* begin Material *
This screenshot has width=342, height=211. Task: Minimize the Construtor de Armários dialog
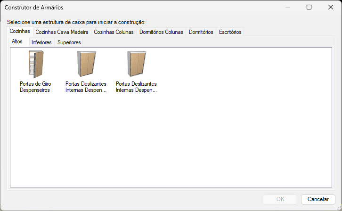pyautogui.click(x=287, y=7)
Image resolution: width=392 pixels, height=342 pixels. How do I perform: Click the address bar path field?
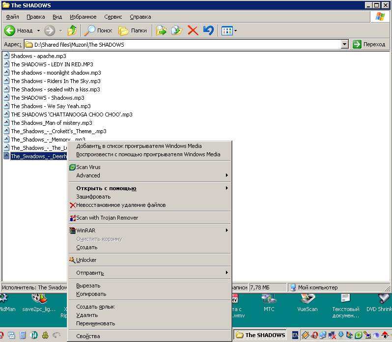[x=187, y=44]
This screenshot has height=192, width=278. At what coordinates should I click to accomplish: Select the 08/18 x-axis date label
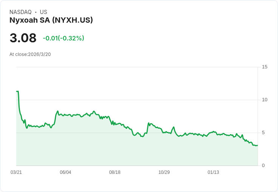point(115,172)
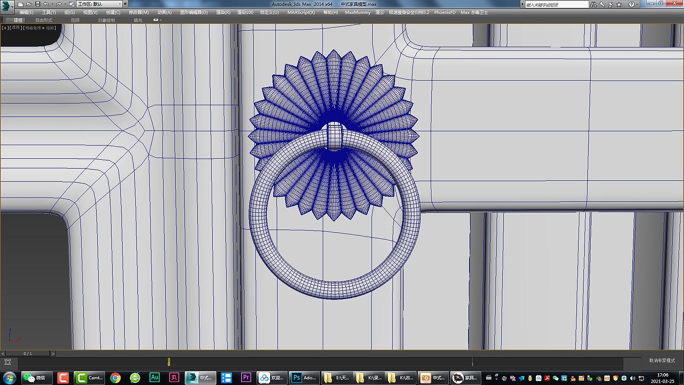684x385 pixels.
Task: Open the help question mark icon
Action: click(x=631, y=4)
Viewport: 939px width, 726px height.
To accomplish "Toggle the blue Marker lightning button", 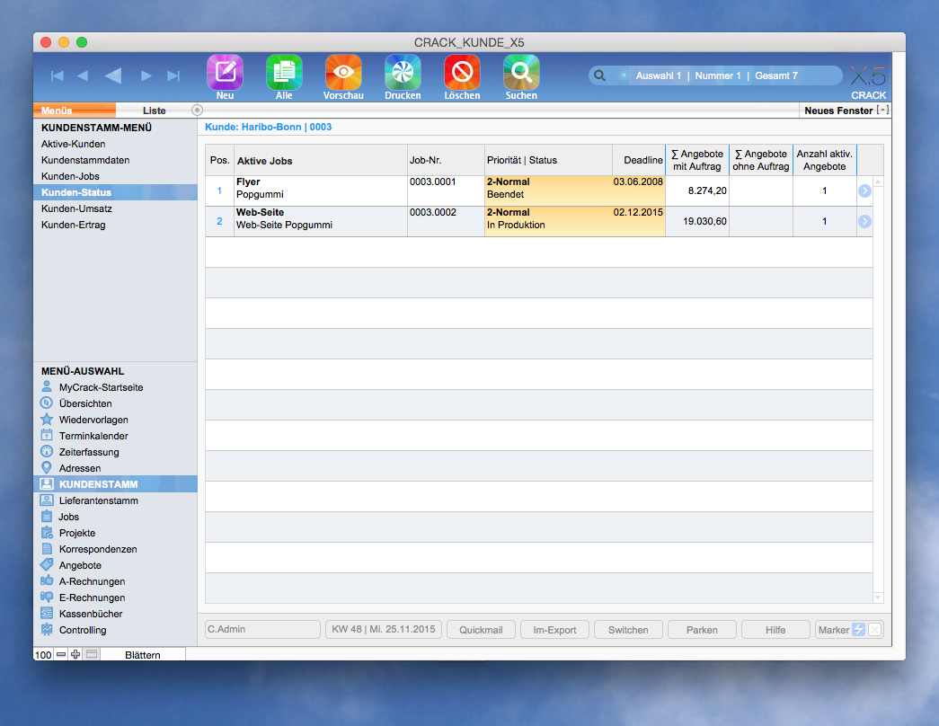I will coord(859,630).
* end Material *
What to work on.
Count the lines of the listing that contain the string "height" with case matching, and reply with the number alone.

Final result.
4